LISTED RECORDS>
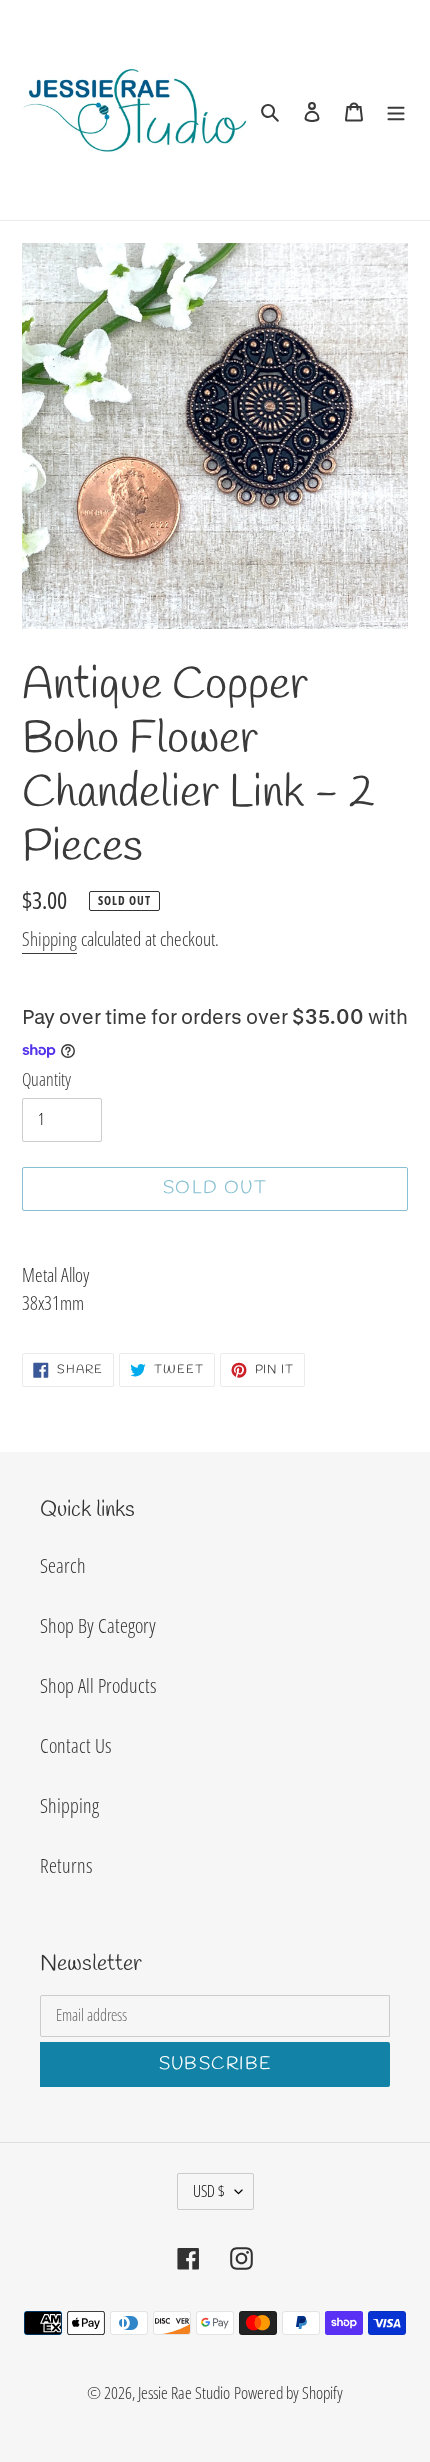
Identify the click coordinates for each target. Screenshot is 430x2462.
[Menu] (396, 110)
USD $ (209, 2191)
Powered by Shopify (288, 2392)
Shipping (49, 939)
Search (63, 1565)
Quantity (46, 1079)
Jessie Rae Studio (184, 2392)
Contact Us (75, 1745)
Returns (66, 1865)
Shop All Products (98, 1685)
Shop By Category (98, 1625)
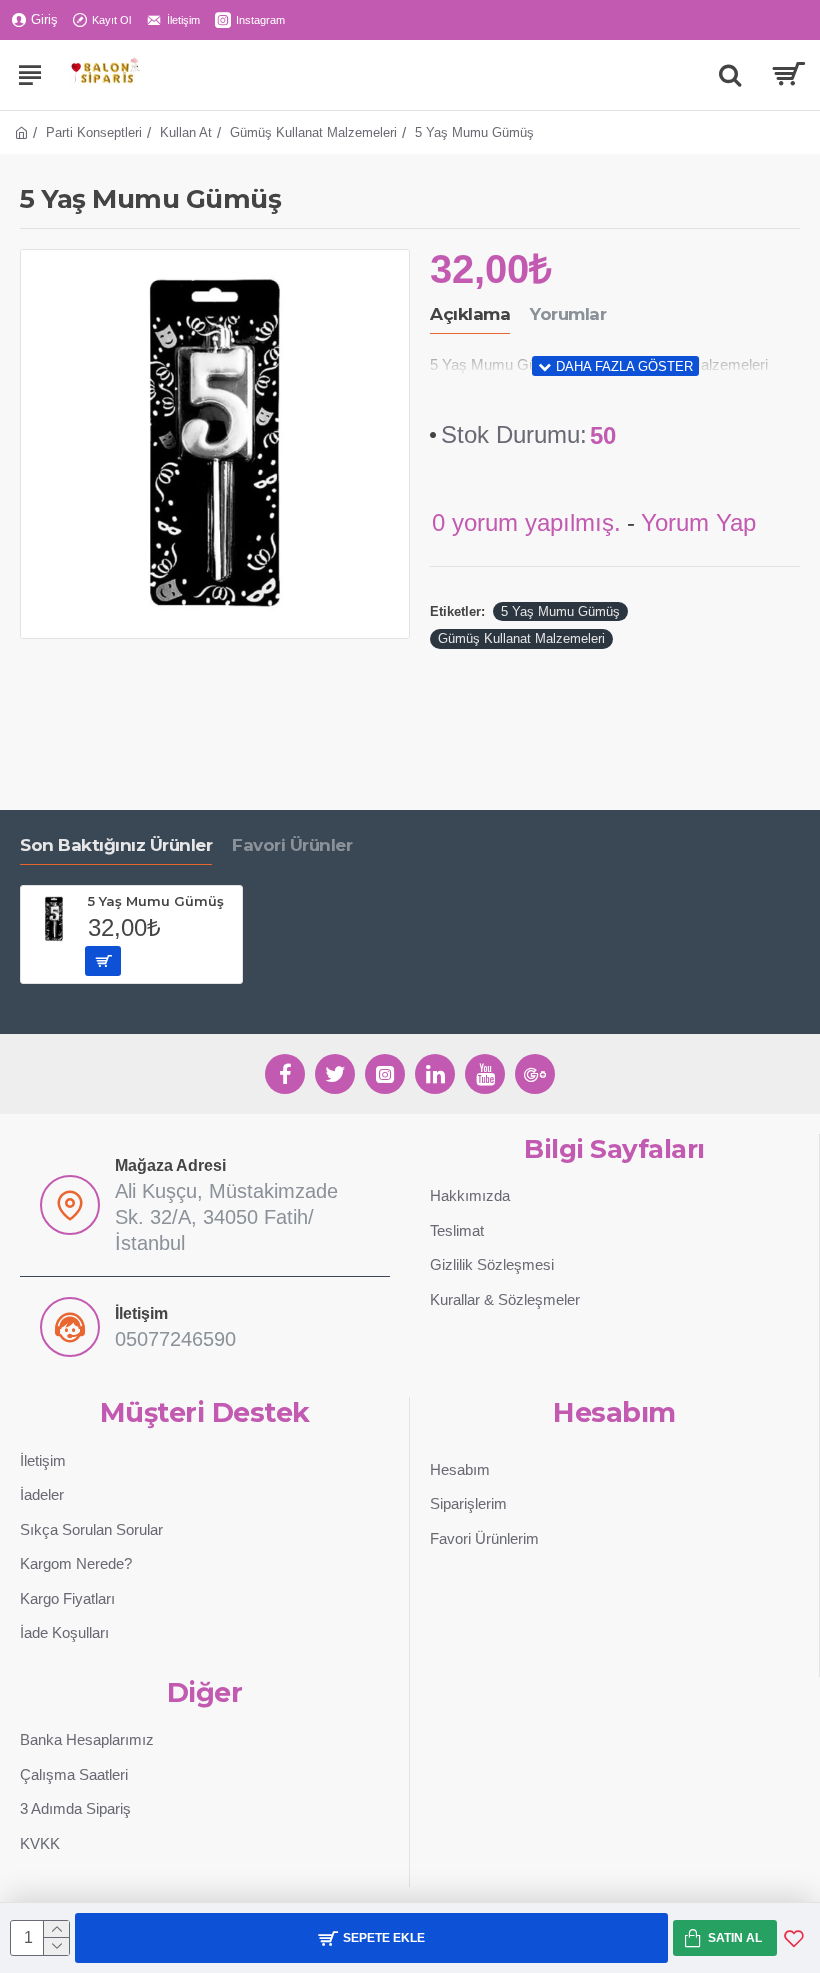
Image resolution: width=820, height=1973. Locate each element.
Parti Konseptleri (94, 132)
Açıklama (470, 314)
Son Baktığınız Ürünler (116, 845)
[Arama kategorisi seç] (730, 75)
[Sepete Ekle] (103, 961)
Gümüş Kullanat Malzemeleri (313, 132)
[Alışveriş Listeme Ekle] (794, 1938)
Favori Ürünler (292, 845)
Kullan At (186, 132)
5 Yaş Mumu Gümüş (560, 611)
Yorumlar (568, 314)
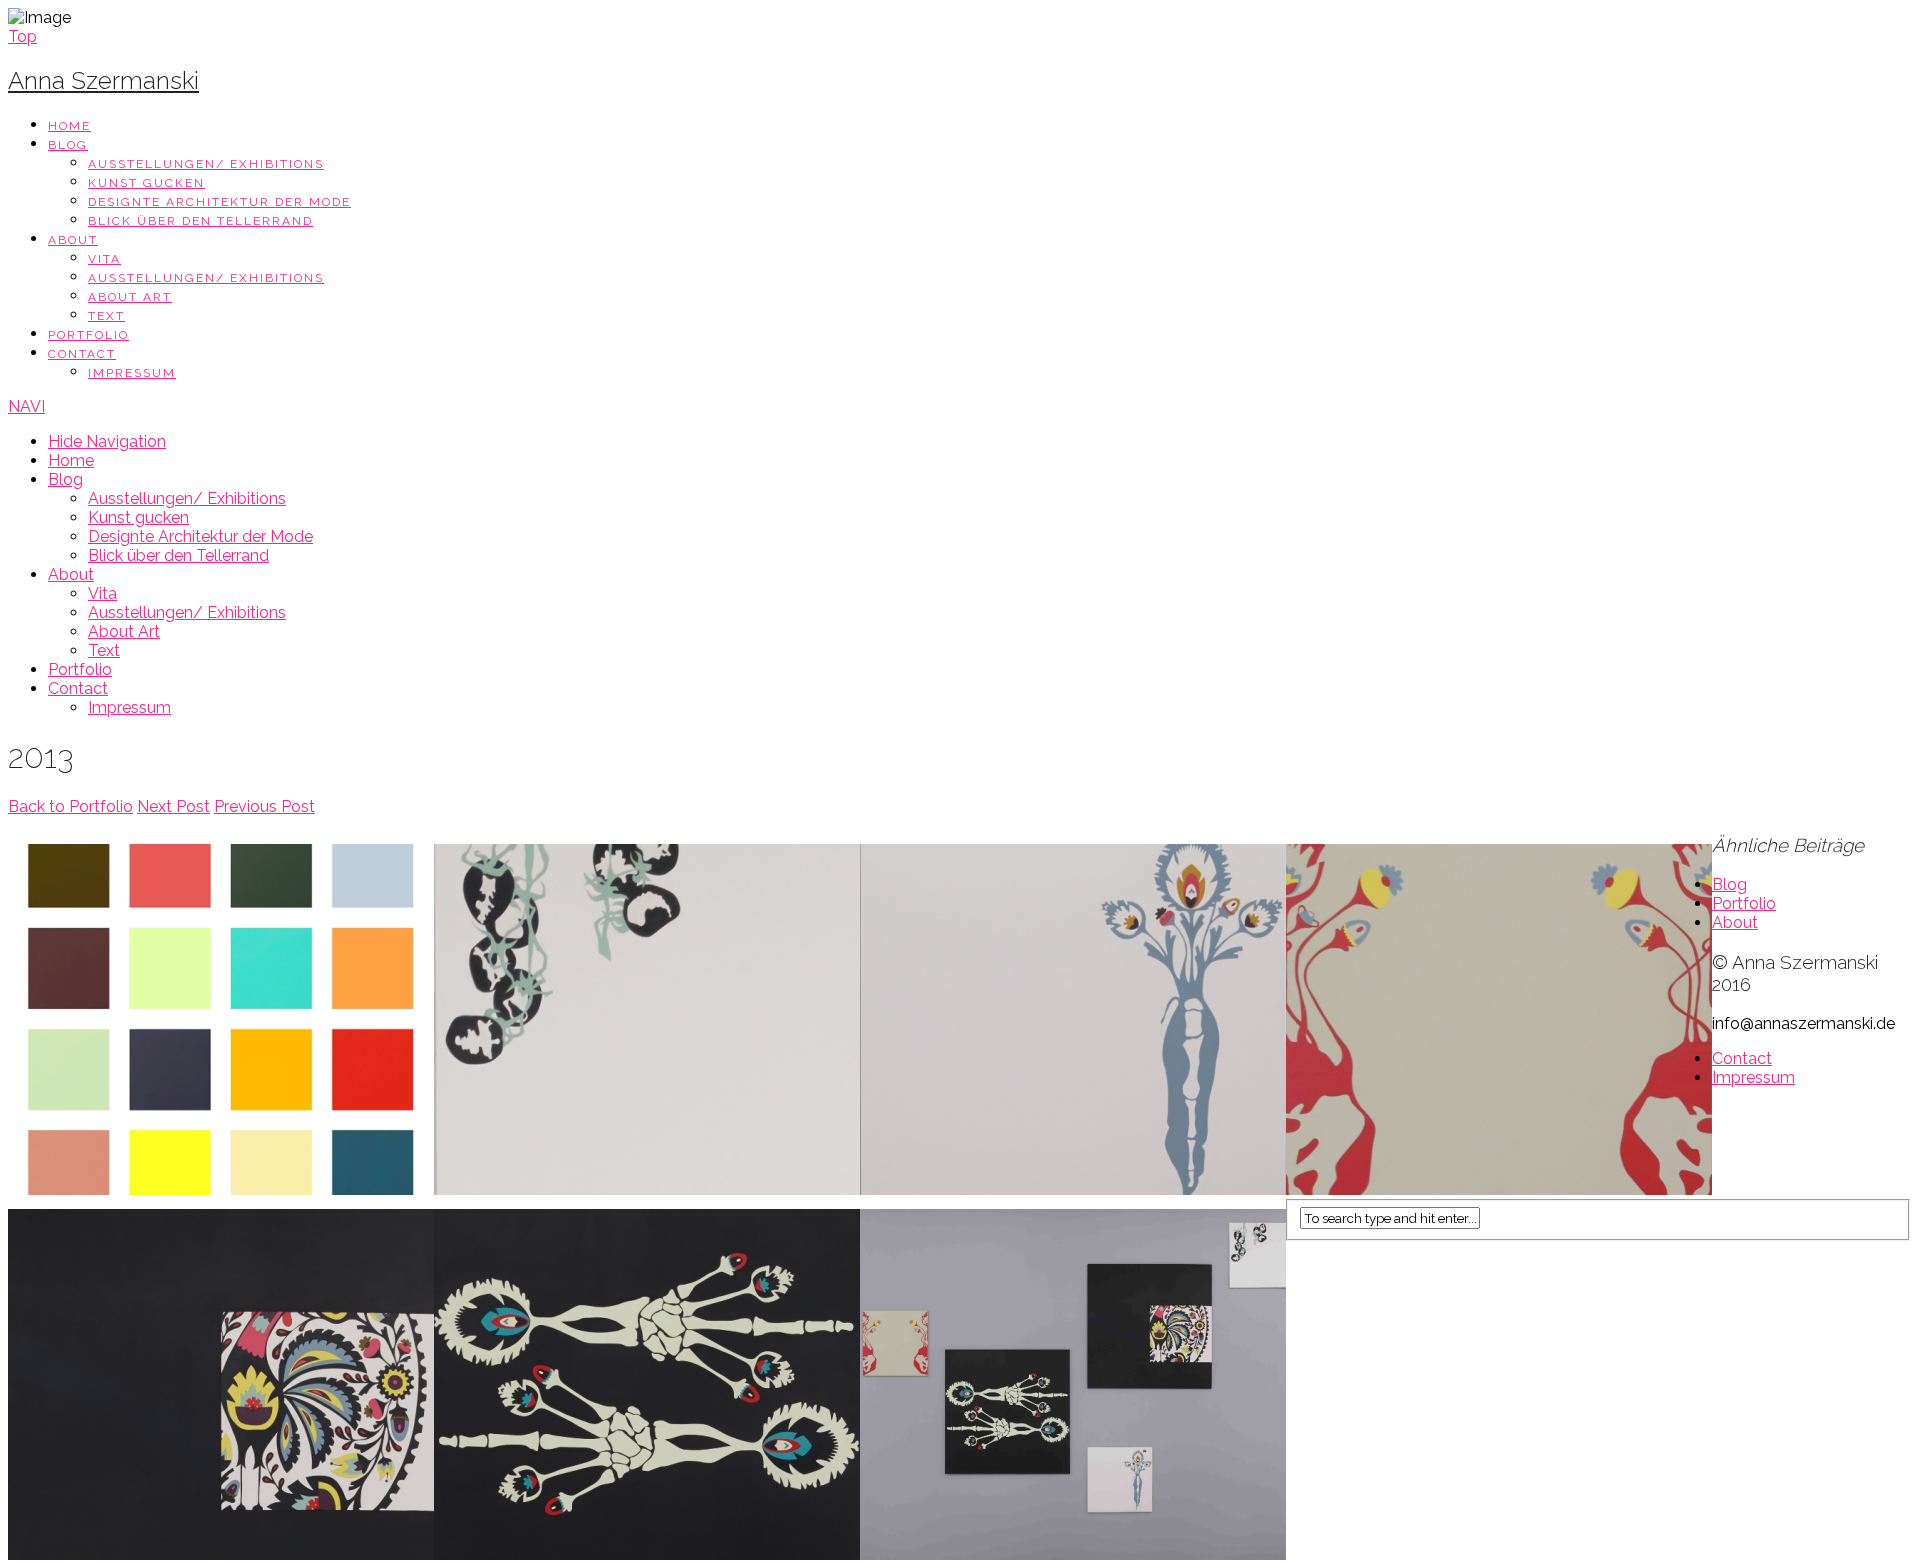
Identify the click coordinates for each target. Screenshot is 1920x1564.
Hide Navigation (107, 441)
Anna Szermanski (103, 80)
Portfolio (88, 335)
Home (69, 126)
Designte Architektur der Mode (219, 202)
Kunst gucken (146, 183)
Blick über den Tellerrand (200, 221)
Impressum (132, 373)
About (73, 240)
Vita (104, 259)
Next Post (173, 806)
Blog (68, 145)
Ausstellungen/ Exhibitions (206, 164)
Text (106, 316)
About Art (130, 297)
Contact (82, 354)
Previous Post (264, 806)
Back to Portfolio (70, 806)
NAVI (26, 406)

WHAT IS REQUIRED>
Given the records above, return the lines starting at the one that holds "Shop All Products (98, 1685)" and ending at the one that holds "Kunst gucken (146, 183)", exactly, and nothing besides; leave every picture out.

THE COMPLETED TASK>
Shop All Products (98, 1685)
Shop By Category (98, 1625)
Image resolution: width=820, height=1973. Locate each element.
Parti Konseptleri (94, 132)
Açıklama (470, 314)
Son Baktığınız Ürünler (116, 845)
[Arama kategorisi seç] (730, 75)
[Sepete Ekle] (103, 961)
Gümüş Kullanat Malzemeleri (313, 132)
[Alışveriş Listeme Ekle] (794, 1938)
Favori Ürünler (292, 845)
Kullan At (186, 132)
5 Yaş Mumu Gümüş (560, 611)
Yorumlar (568, 314)
Identify the click coordinates for each target. Screenshot is 1920x1564.
Hide Navigation (107, 441)
Anna Szermanski (103, 80)
Portfolio (88, 335)
Home (69, 126)
Designte Architektur der Mode (219, 202)
Kunst gucken (146, 183)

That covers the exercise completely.